Oct 20, 2016
The 40 Years of Comics Project - The Weekly Graphic Novel: Week 26 - Doom Patrol: Crawling from the Wreckage, 1992
I have talked, rather extensively, about the Doom Patrol. Here is one of my earliest pieces of critical writing on comics, a review of the Morrison era of the DP. Here is the document I give to people when I give this first volume of the series as a gift. And here are all of the other posts tagged "Doom Patrol."
I know I've said that I think Animal Man #5 is a perfect comic. Well, I think Doom Patrol, at least in this iteration of the series/team, is a perfect series. I think it's the best that superheroes get. Not to say that it's the best that superheroes have ever been, or will ever be, but, for me at least, Doom Patrol is the bar to which all other superhero series have to aspire.
As with so many of the early Vertigo titles (this was actually a pre-Vertigo title originally), I was not collecting or reading comics when this series came out. In fact, I only discovered that Morrison wrote the Doom Patrol when I re-entered comics life in the mid-90s and found a reference to his scripting in the final issue of Animal Man. I figured that if this Morrison guy was good on one comic, he was probably good on others. The rest is history, at least for me.
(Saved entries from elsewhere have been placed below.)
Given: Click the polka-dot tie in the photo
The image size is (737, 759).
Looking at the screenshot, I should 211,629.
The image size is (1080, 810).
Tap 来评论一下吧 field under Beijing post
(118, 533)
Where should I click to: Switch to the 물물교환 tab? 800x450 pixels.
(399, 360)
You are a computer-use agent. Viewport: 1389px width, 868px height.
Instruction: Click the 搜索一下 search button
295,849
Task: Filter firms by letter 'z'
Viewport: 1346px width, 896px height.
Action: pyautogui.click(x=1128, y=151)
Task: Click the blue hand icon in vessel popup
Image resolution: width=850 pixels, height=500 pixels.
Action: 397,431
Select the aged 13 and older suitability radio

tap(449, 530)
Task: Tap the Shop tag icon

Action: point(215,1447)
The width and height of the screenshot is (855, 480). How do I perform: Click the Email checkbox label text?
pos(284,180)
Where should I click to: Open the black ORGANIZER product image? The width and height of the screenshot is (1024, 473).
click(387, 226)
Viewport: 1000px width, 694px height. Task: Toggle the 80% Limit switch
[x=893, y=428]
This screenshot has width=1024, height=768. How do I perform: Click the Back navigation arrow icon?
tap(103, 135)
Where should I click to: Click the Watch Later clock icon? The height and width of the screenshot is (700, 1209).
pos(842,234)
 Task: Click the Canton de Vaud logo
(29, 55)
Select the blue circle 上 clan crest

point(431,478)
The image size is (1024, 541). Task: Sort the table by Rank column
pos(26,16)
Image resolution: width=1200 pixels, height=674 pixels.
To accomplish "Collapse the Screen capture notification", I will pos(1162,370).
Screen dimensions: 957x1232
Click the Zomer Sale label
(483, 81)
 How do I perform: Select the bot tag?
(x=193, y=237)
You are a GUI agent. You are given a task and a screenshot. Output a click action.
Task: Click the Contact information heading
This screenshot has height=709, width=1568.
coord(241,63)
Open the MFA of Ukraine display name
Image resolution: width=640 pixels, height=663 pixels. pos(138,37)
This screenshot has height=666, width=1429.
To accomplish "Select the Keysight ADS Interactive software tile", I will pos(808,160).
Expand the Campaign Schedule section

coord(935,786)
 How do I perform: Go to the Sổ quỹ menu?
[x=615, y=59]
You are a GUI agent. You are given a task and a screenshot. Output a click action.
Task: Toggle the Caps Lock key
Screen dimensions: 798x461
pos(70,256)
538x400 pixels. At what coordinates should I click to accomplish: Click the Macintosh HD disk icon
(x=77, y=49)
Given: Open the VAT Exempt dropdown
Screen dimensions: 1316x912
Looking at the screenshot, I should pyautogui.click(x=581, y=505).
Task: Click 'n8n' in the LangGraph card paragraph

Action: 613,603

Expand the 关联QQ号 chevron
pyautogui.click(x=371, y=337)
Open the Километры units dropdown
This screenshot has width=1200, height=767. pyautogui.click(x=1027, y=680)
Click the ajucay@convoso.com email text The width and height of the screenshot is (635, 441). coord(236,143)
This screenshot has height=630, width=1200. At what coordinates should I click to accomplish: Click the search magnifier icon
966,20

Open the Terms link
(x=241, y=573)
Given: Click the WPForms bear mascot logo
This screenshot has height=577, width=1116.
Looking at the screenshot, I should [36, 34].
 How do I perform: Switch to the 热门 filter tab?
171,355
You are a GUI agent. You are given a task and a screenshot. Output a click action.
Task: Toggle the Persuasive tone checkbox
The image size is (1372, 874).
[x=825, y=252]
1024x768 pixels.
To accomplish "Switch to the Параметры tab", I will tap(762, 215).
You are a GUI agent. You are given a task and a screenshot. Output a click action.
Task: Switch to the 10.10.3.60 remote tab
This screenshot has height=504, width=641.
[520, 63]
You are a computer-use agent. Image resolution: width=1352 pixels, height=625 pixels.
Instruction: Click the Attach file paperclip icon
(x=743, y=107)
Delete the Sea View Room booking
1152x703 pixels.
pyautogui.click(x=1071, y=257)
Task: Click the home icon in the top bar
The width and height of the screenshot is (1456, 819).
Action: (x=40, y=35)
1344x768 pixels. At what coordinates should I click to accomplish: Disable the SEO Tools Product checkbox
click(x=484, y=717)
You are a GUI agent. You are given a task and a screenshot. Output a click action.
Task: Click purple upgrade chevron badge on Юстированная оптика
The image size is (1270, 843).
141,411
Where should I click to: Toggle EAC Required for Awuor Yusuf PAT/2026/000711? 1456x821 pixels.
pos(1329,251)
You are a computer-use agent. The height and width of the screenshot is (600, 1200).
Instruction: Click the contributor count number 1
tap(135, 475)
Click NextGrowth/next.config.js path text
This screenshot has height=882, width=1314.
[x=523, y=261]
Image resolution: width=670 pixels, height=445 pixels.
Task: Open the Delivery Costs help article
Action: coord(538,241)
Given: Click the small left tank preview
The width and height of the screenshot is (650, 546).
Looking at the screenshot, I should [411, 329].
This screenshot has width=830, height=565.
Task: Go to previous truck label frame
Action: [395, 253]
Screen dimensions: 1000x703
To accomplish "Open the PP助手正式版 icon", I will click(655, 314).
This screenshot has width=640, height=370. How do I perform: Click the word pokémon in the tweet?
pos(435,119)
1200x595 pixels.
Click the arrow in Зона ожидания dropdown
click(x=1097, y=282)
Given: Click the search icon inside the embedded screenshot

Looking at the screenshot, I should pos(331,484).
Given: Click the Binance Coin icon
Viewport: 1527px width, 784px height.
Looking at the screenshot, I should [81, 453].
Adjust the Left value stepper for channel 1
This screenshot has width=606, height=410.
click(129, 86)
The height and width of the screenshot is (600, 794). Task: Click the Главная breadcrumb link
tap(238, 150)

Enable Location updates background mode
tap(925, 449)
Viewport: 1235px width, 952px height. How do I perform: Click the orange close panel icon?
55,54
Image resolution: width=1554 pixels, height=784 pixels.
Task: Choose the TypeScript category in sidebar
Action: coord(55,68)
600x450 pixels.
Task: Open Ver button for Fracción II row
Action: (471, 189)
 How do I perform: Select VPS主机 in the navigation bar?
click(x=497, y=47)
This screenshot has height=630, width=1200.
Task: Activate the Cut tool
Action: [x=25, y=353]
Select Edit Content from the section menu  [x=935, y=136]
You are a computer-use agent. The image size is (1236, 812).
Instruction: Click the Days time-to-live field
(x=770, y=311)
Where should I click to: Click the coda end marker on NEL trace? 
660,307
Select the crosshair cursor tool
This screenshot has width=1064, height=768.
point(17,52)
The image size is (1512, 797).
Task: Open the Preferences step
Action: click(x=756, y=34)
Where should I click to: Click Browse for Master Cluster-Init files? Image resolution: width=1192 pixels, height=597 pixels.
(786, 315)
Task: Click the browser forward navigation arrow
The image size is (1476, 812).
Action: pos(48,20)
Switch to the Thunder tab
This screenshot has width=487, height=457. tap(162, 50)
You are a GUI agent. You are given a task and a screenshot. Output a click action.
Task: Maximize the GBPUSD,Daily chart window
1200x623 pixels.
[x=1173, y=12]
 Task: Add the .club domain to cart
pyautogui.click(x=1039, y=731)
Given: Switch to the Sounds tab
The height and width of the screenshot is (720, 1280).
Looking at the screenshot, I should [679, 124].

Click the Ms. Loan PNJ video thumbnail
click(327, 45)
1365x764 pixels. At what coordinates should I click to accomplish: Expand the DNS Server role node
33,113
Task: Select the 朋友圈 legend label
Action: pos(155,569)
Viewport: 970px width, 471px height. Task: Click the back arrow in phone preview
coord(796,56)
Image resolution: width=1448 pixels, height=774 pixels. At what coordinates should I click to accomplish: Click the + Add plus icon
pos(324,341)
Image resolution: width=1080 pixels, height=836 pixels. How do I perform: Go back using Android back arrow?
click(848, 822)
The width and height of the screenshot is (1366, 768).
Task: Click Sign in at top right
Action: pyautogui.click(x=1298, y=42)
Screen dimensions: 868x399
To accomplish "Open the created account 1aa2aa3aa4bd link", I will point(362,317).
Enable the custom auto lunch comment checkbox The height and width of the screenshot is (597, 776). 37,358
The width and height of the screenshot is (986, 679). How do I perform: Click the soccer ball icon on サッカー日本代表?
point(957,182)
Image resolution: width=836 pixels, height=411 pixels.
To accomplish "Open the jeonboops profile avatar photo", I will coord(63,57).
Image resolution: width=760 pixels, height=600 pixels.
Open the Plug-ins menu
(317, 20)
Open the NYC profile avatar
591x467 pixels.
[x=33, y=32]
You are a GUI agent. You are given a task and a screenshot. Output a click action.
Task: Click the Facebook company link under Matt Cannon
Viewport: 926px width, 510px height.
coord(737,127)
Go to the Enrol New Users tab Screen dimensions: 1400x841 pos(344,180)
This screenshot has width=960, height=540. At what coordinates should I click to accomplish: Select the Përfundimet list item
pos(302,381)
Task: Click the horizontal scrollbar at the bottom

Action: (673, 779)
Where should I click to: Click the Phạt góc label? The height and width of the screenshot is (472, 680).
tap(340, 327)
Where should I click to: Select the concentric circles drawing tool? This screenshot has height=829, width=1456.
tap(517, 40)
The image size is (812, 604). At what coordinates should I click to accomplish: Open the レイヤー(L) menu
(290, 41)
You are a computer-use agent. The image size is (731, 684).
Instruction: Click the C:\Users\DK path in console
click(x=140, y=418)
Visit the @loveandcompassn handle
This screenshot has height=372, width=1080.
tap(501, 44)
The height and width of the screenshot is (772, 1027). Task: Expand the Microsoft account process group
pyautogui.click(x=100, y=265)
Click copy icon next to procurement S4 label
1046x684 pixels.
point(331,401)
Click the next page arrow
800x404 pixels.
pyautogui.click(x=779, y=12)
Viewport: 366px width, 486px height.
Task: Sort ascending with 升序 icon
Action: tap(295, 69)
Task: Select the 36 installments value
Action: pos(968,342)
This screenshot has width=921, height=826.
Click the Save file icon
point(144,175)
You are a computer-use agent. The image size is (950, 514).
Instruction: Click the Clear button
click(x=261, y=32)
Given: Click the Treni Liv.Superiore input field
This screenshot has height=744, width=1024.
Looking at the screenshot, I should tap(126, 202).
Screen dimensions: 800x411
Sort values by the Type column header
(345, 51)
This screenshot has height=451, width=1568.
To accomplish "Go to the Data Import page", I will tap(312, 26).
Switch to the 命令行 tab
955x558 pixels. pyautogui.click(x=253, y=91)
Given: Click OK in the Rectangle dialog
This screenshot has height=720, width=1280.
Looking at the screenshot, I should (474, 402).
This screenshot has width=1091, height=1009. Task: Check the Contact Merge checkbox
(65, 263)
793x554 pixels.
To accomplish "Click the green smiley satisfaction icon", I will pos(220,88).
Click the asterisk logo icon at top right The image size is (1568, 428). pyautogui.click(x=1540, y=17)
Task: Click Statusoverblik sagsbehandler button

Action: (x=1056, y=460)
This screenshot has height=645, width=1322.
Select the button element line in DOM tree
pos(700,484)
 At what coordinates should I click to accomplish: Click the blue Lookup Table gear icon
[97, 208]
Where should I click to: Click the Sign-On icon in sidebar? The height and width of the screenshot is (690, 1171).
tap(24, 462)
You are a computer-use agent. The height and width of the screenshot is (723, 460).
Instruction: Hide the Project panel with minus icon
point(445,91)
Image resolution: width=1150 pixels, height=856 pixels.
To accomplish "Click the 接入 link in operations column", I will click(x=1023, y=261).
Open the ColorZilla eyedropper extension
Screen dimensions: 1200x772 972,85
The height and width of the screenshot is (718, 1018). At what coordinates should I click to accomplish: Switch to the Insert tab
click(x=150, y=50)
We're dropped into the middle of the end of a story when Morrison and Case take over the title. The Doom Patrol have been decimated in the Invasion crossover, and the various members are in various states of recovery. Prior to Morrison's series, Paul Kupperberg and Steve Lightle (mainly) had attempted to turn the team into a more mainstream presence, giving them newer, younger members and having them face fairly standard superhero menaces. Though my affection for the characters gets me through these first 18 or so issues, they're not great comics by any stretch of the imagination. As with their earlier incarnation in the 60s, the Doom Patrol work best on the fringes of their shared narrative space, a sentiment echoed by Niles "The Chief" Caulder as he attempts to recruit Joshua Clay into his new version of the team. This Doom Patrol confronts villains and problems that only just verge on the real - in fact, the first challenge, the bone city of Orqwith, is actually a fiction that is finding its way into reality (a reality which, of course, is completely fictional - this gives you a nice sense of how the series plays out). To call the Doom Patrol under Morrison's aegis a series about the ontological crises of a superhero team and universe is reductive, but is also a fairly good summary of the series.
I'll be reading these over the next few weeks. Doom Patrol is one of my favourite comics, regardless of volume, and I try to read it at least once a year. It reminds me of exactly what comics are capable of, and of what I want to say about them. See you next week!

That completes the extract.